For streaming workloads, Databricks recommends using Delta Live Tables with autoscaling. See Use autoscaling to increase efficiency and reduce resource usage.
The scaling parameter of a SQL warehouse sets the minimum and the maximum number of clusters over which queries sent to the warehouse are distributed. The default is a minimum of one and a maximum of one cluster.
To handle more concurrent users for a given warehouse, increase the cluster count. To learn how Databricks adds clusters to and removes clusters from a warehouse, see Queueing and autoscaling.
Databricks enhanced autoscaling optimizes cluster utilization by automatically allocating cluster resources based on workload volume, with minimal impact on the data processing latency of your pipelines.
To recover from a failure, regular backups need to be available. The Databricks Labs project migrate allows workspace admins to create backups by exporting most of the assets of their workspaces (the tool uses the Databricks CLI/API in the background). See Databricks Migration Tool. Backups can be used either for restoring workspaces or for importing into a new workspace in case of a migration.

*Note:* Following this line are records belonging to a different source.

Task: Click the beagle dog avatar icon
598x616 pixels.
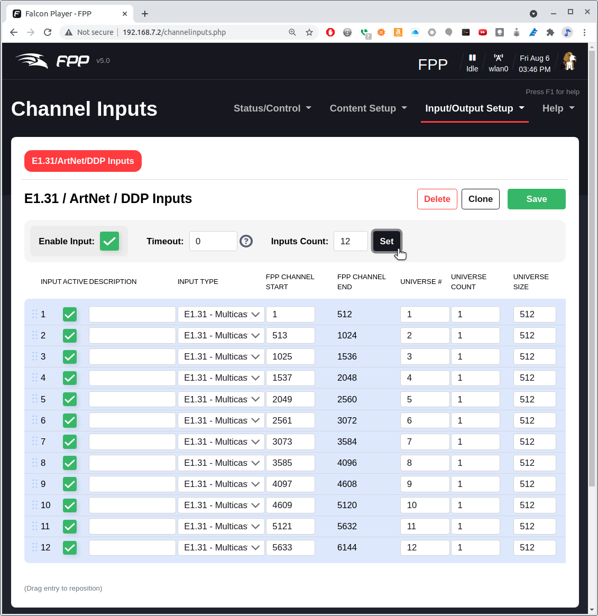Action: click(569, 61)
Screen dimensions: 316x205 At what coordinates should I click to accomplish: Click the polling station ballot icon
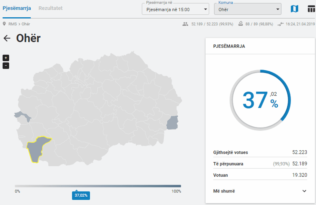click(x=241, y=24)
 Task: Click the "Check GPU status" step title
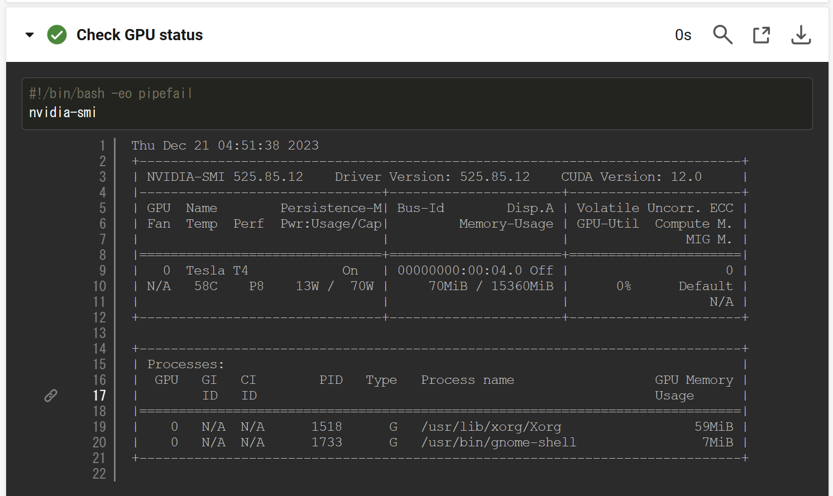tap(138, 35)
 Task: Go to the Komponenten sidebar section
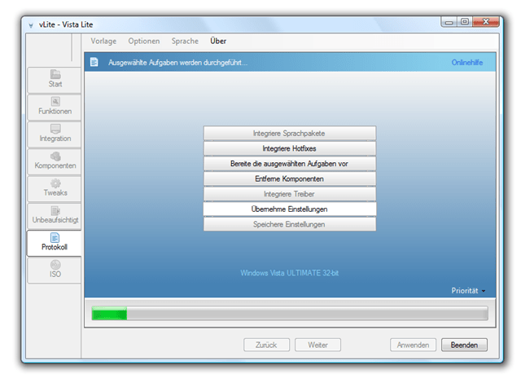point(55,161)
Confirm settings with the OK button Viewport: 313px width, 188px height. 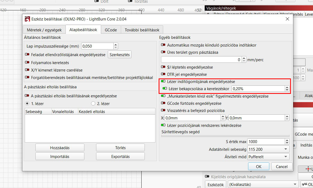258,167
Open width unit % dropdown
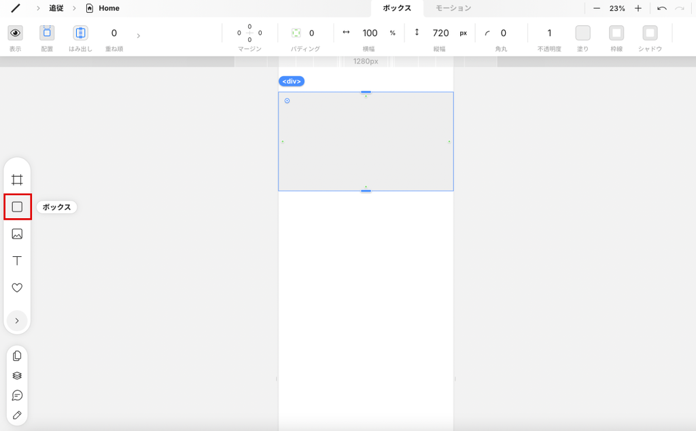Viewport: 696px width, 431px height. pos(392,33)
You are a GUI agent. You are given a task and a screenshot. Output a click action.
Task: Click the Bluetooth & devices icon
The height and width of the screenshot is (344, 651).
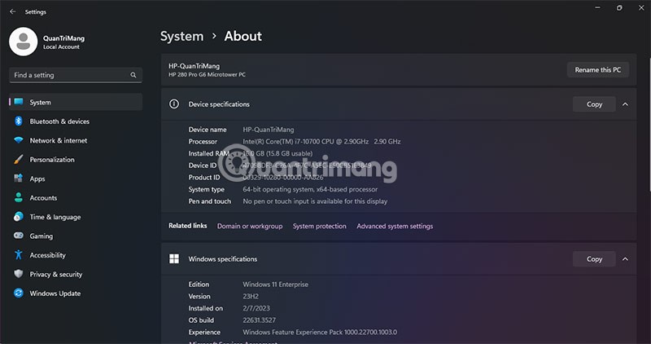[18, 121]
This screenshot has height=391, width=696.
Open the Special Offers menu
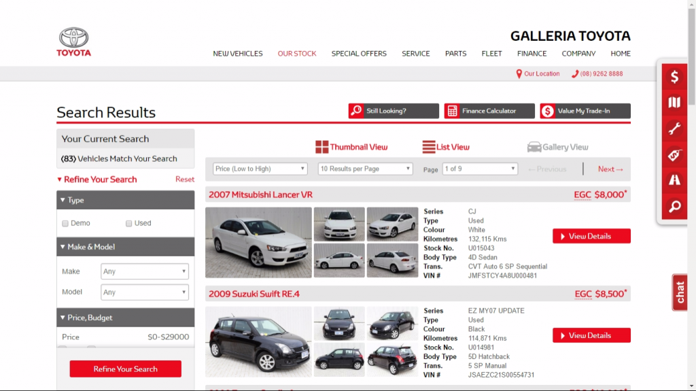359,54
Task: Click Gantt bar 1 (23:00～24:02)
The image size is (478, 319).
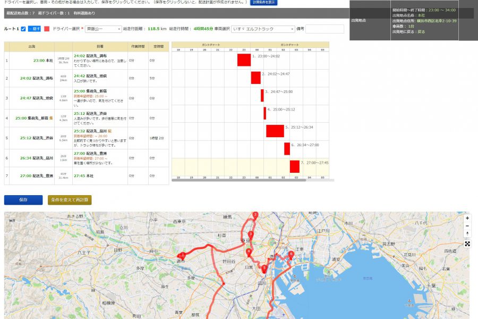Action: [244, 60]
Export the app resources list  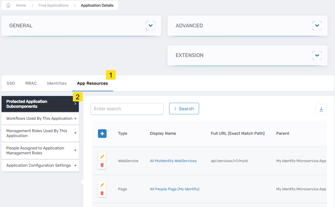321,109
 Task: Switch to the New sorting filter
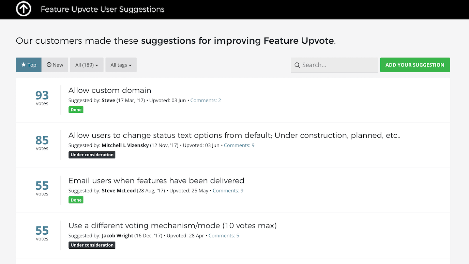point(55,64)
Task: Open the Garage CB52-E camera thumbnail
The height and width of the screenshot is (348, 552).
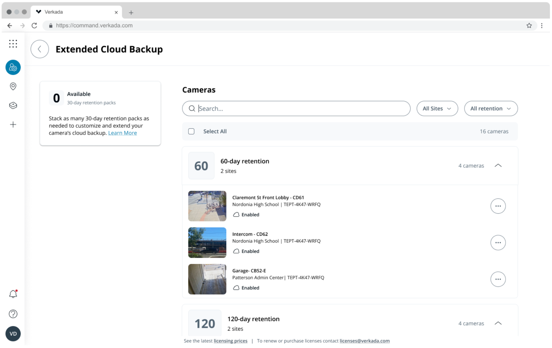Action: point(207,279)
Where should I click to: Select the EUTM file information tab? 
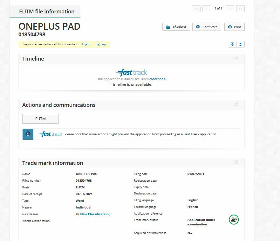coord(47,12)
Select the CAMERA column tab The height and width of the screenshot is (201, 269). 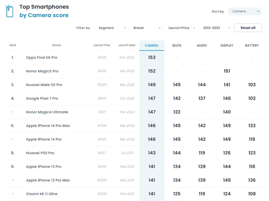[x=152, y=46]
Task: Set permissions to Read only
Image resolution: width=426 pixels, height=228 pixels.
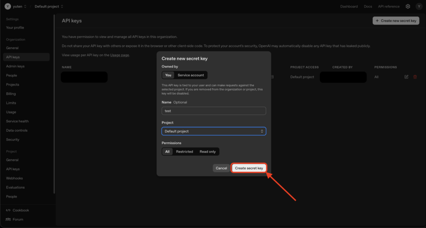Action: pos(208,152)
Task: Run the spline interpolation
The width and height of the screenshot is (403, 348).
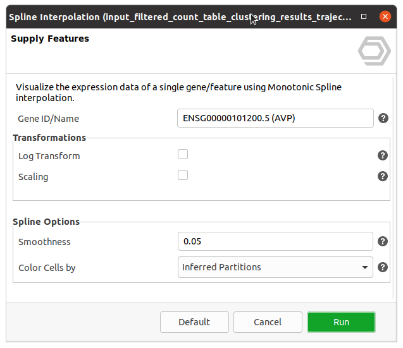Action: (x=341, y=322)
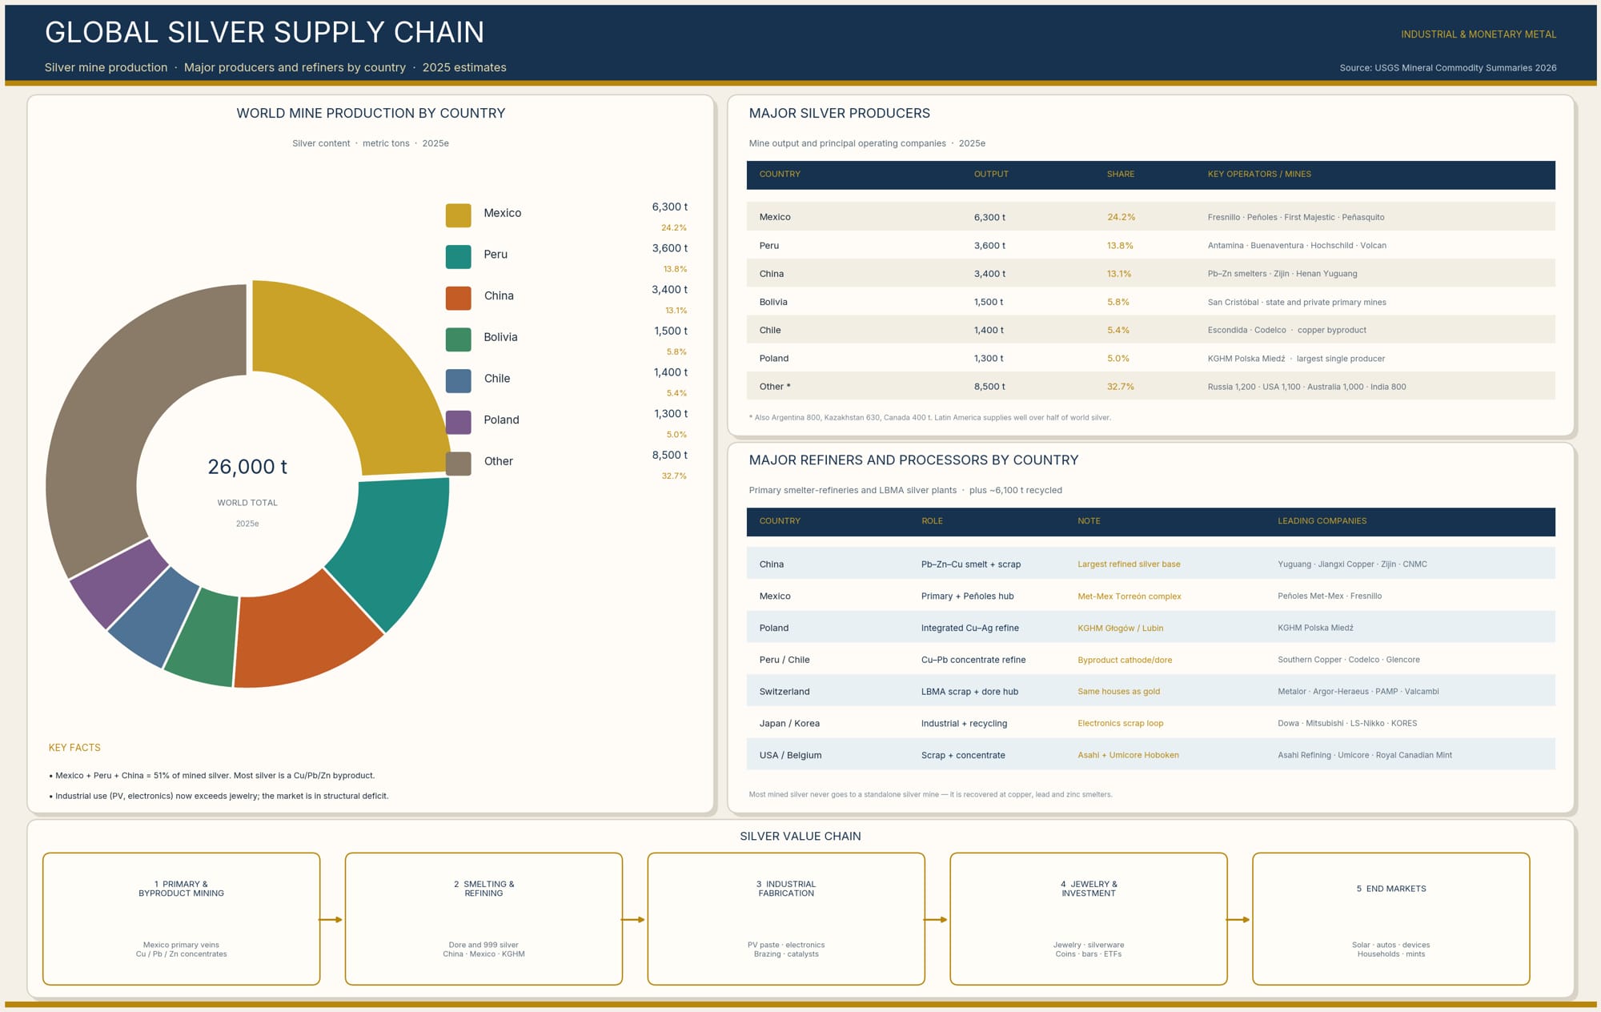This screenshot has width=1601, height=1012.
Task: Select the Japan / Korea refiners row
Action: coord(1150,723)
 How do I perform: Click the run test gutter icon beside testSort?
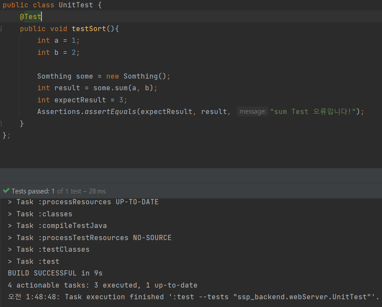2,28
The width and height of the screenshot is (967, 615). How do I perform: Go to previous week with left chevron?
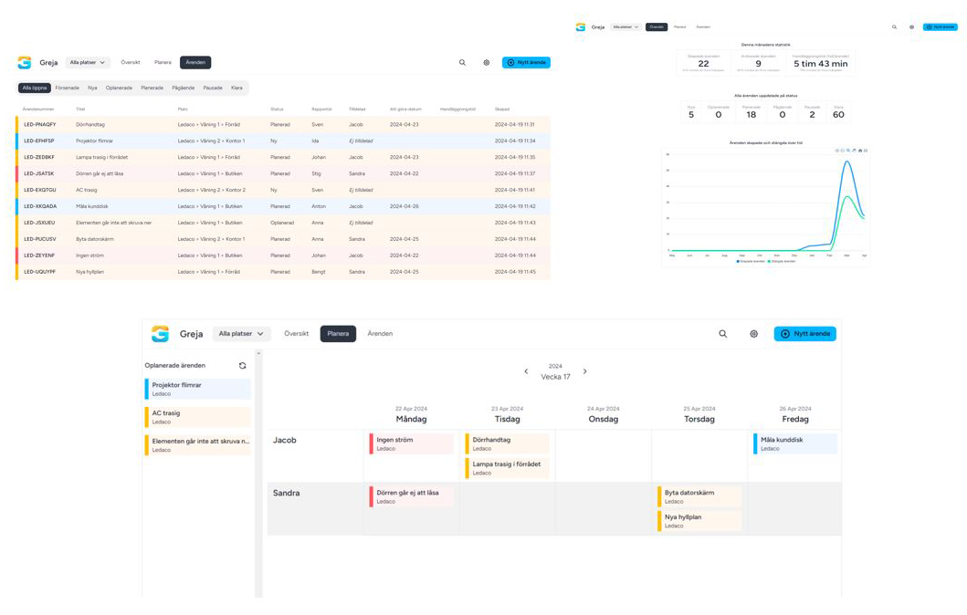coord(526,371)
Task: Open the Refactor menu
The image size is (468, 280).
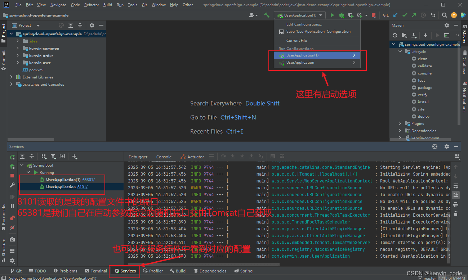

Structured Streaming provides fault-tolerance and data consistency for streaming queries. Using Databricks workflows, you can easily configure your Structured Streaming queries to restart on failure automatically. The restarted query continues where the failed one left off. See Recover from Structured Streaming query failures.
Despite thorough testing, a job in production can fail or produce some unexpected, even invalid, data. Sometimes this can be fixed with an additional job after understanding the source of the issue and fixing the pipeline that led to the issue in the first place. However, often this is not straightforward, and the respective job should be rolled back. Using Delta Time travel allows users to easily roll back changes to an older version or timestamp, repair the pipeline, and restart the fixed pipeline. See What is Delta Lake time travel?.
A convenient way to do so is the RESTORE command.
Databricks Workflows are built for recovery. When a task in a multi-task job fails (and, as such, all dependent tasks), Databricks Workflows provide a matrix view of the runs, which lets you examine the issue that led to the failure. See View runs for a job. Whether it was a short network issue or a real issue in the data, you can fix it and start a repair run in Databricks Workflows. It runs only the failed and dependent tasks and keep the successful results from the earlier run, saving time and money.
A clear disaster recovery pattern is critical for a cloud-native data analytics platform like Databricks. For some companies, it’s critical that your data teams can use the Databricks platform even in the rare case of a regional service-wide cloud-service provider outage, whether caused by a regional disaster like a hurricane or earthquake or another source.
Databricks is often a core part of an overall data ecosystem that includes many services, including upstream data ingestion services (batch/streaming), cloud-native storage, downstream tools and services such as business intelligence apps, and orchestration tooling. Some of your use cases might be particularly sensitive to a regional service-wide outage.
Disaster recovery involves a set of policies, tools, and procedures that enable the recovery or continuation of vital technology infrastructure and systems following a natural or human-induced disaster. A large cloud service like Azure, AWS, or GCP serves many customers and has built-in guards against a single failure. For example, a region is a group of buildings connected to different power sources to guarantee that a single power loss will not shut down a region. However, cloud region failures can happen, and the degree of disruption and its impact on your organization can vary. See Disaster recovery.
In the Operational excellence article, see Operational Excellence - Automate deployments and workloads.
In the Operational excellence best practices article, see Operational Excellence - Set up monitoring, alerting, and logging.